Avec l’ensemble de ces partenariats commerciaux, qui ont atteint plus de 20 millions d’euros lors de la saison dernière, le club nourrit ses caisses sans mal et, plus riche, gagnerait donc plus de compétitions. Un cercle vertueux que Jean-Michel Aulas entretient avec vigueur, bien que nombre d’entreprises se précipitent d’elles-mêmes pour être sponsors ou partenaires. “Ceci n’est vrai qu’en partie, on garde quand même une mentalité de prospection, précise Olivier Bernardeau, directeur commercial de l’OL et proche de Jean-Michel Aulas, soucieux de ne pas s’endormir sur ses lauriers. C’est de toutes façons dans l’état d’esprit de notre président”. Jean-Michel Aulas est en effet le meilleur VRP d’OL-Groupe puisqu’”il l’incarne”.
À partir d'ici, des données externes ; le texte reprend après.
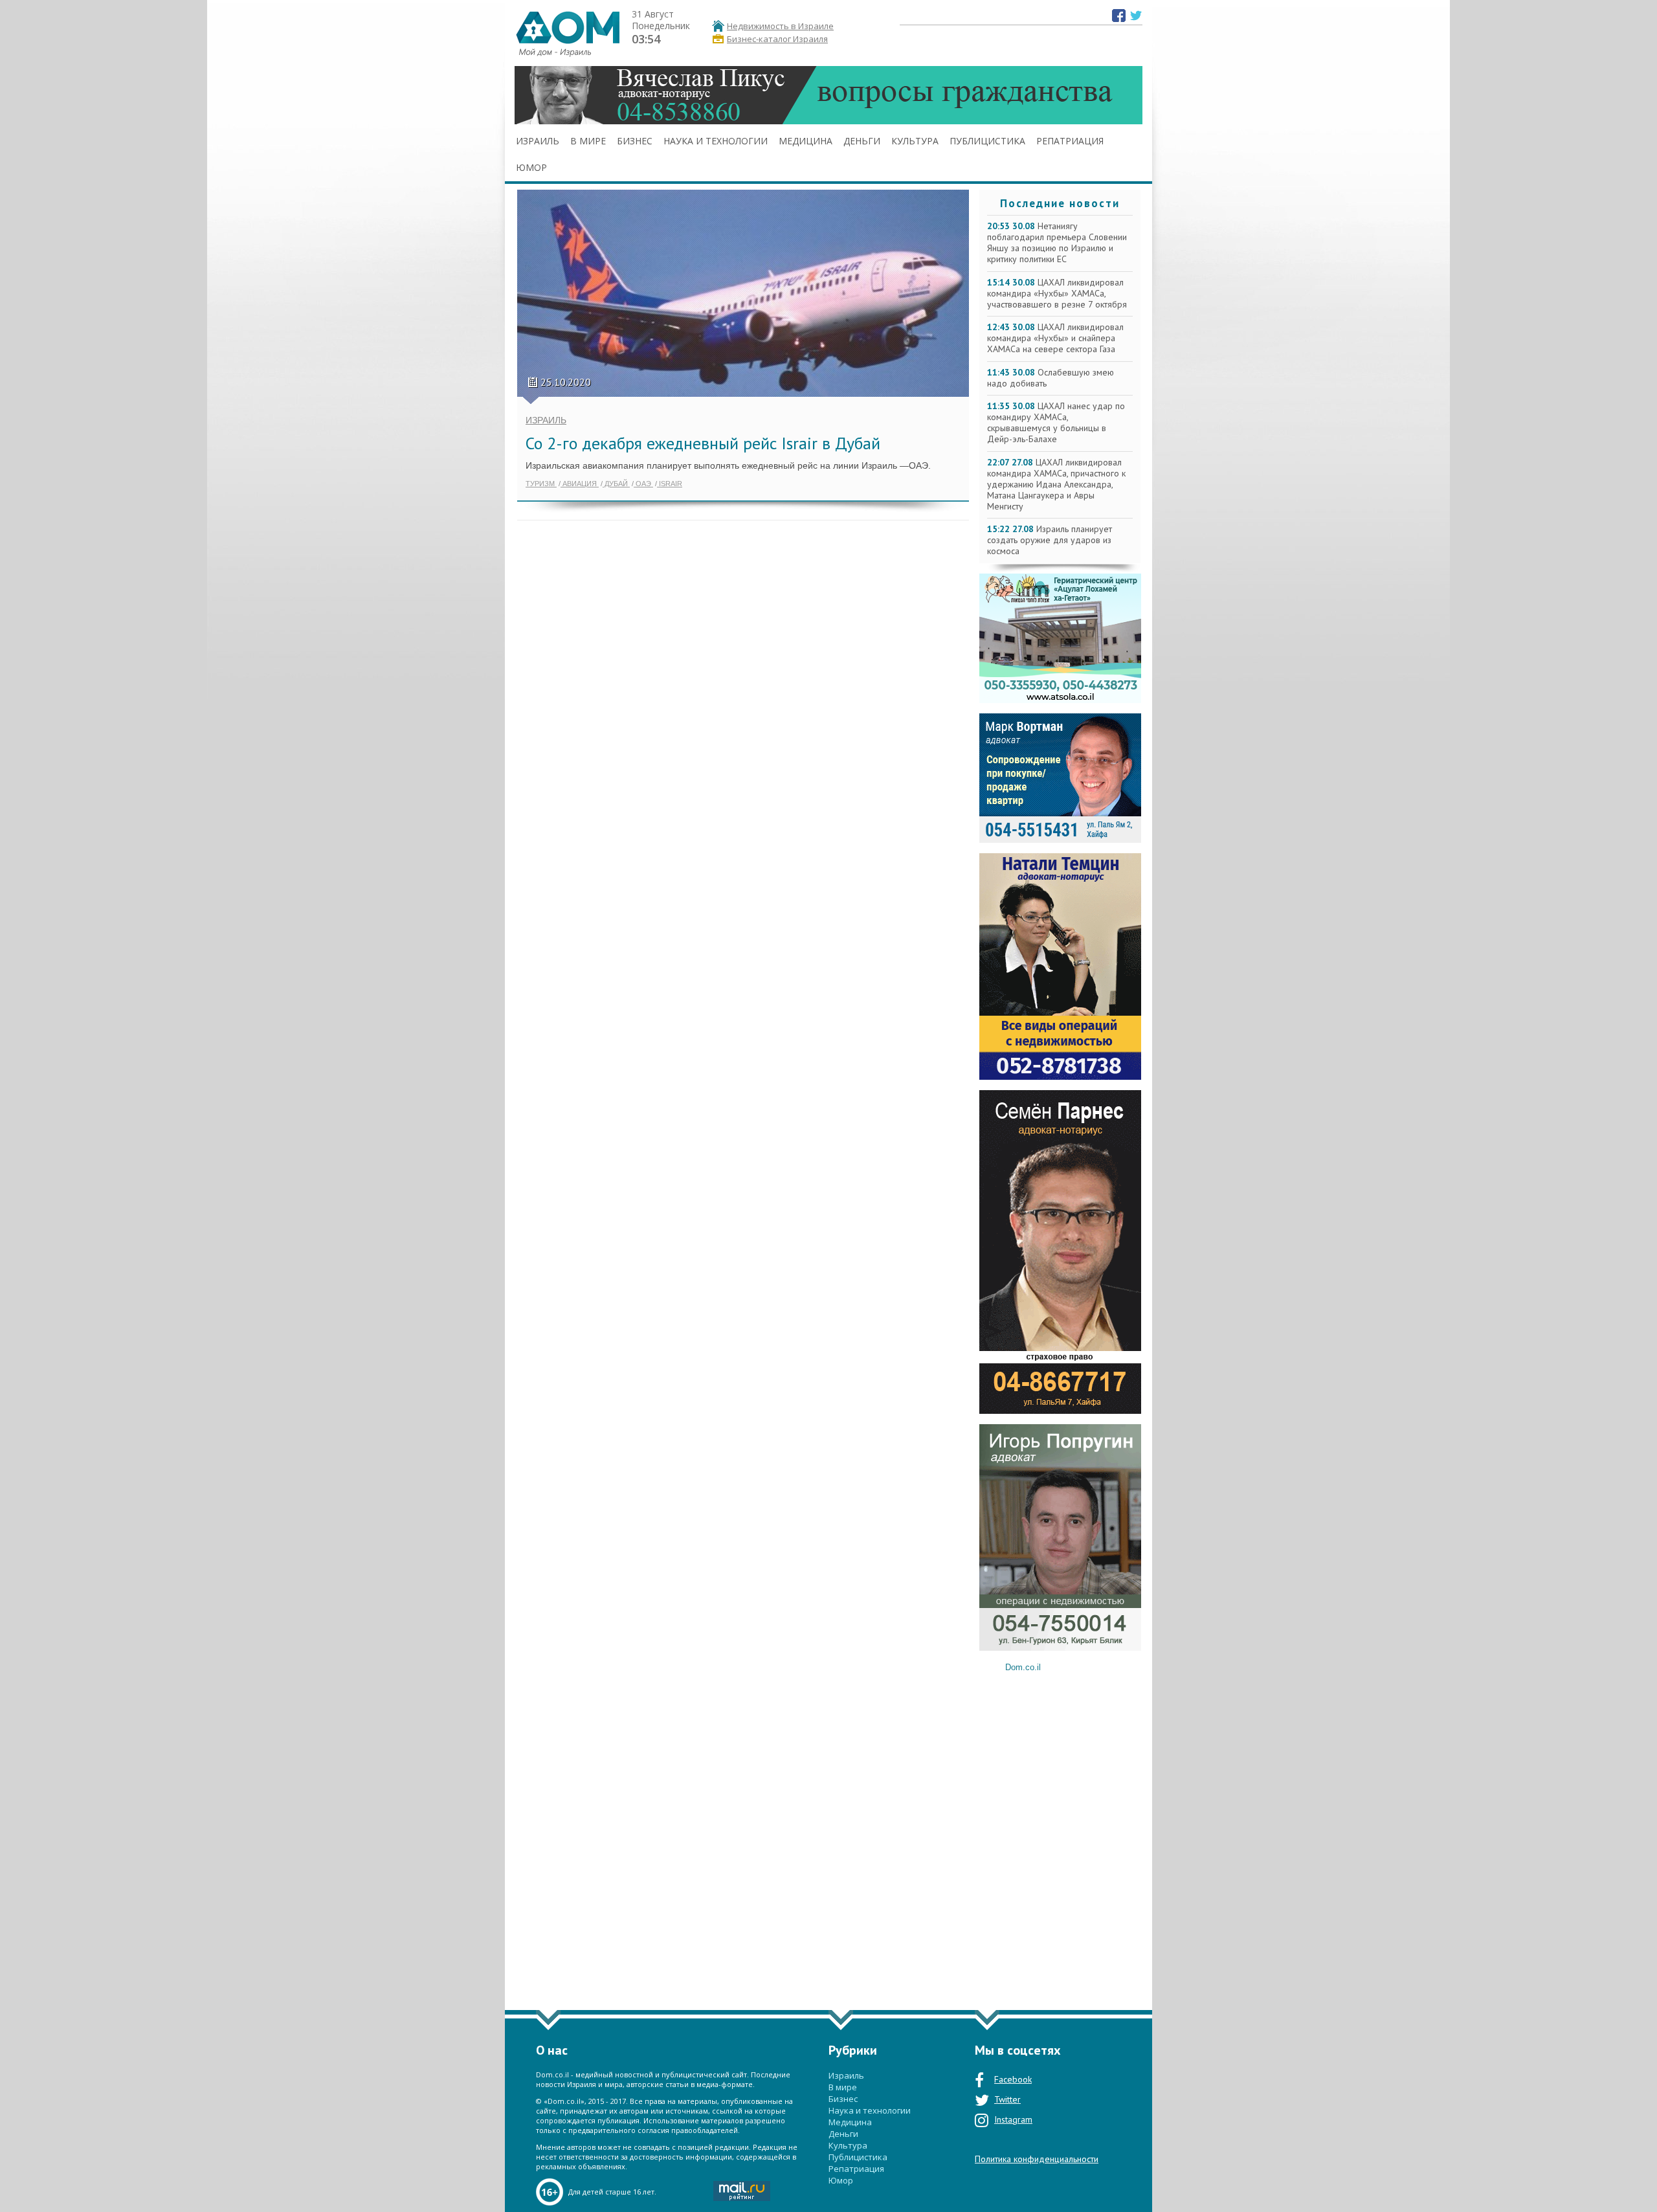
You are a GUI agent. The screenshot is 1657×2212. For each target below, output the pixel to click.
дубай (616, 483)
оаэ (643, 483)
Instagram (1013, 2119)
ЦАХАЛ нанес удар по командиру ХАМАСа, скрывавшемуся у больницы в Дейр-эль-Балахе (1056, 422)
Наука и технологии (715, 141)
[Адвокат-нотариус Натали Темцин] (1060, 1077)
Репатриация (1070, 141)
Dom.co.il (1023, 1667)
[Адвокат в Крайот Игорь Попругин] (1060, 1648)
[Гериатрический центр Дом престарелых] (1060, 700)
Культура (915, 141)
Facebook (1013, 2079)
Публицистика (987, 141)
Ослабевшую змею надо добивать (1050, 377)
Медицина (805, 141)
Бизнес (634, 141)
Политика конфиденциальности (1036, 2159)
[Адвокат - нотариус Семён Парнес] (1060, 1411)
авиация (580, 483)
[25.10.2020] (743, 401)
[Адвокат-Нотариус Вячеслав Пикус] (828, 124)
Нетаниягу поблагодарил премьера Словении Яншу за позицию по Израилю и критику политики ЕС (1057, 242)
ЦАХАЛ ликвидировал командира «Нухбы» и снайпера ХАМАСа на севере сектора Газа (1055, 338)
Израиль (537, 141)
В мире (588, 141)
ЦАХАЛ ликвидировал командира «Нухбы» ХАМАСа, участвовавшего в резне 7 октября (1057, 293)
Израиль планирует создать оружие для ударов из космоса (1049, 540)
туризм (541, 483)
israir (669, 483)
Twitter (1007, 2099)
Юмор (531, 167)
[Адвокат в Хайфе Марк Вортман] (1060, 840)
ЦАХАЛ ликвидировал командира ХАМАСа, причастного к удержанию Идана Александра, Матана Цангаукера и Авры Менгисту (1056, 484)
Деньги (861, 141)
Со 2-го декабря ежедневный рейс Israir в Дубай (703, 443)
La marque est érigée en véritable “modèle lyonnais”, et c’est ainsi qu’elle a été présentée aux ambassadeurs d’OnlyLyon qui ont organisé en décembre dernier leur rencontre annuelle au stade de Gerland. Bénéficiant en avant première d’une présentation laudative du projet du Grand Stade, menée tambour battant par un autre homme fort de Jean-Michel Aulas, Mathieu Malkani, chargé de la promotion de l’OL sur l’international, ils ont semblé séduits par le décorum. Et cette soirée a aussi représenté une aubaine pour le club qui a pu se promouvoir devant 400 acteurs économiques et autant d’éventuels futurs partenaires, réunis à la maison. Selon Frédéric Bolotny, chercheur en économie et droit du sport, “l’aspect positif du club lyonnais, même si ce n’est pas très glamour, c’est son côté rationnel, car il y a besoin d’un peu de rationalité dans cette industrie du sport particulièrement affective.”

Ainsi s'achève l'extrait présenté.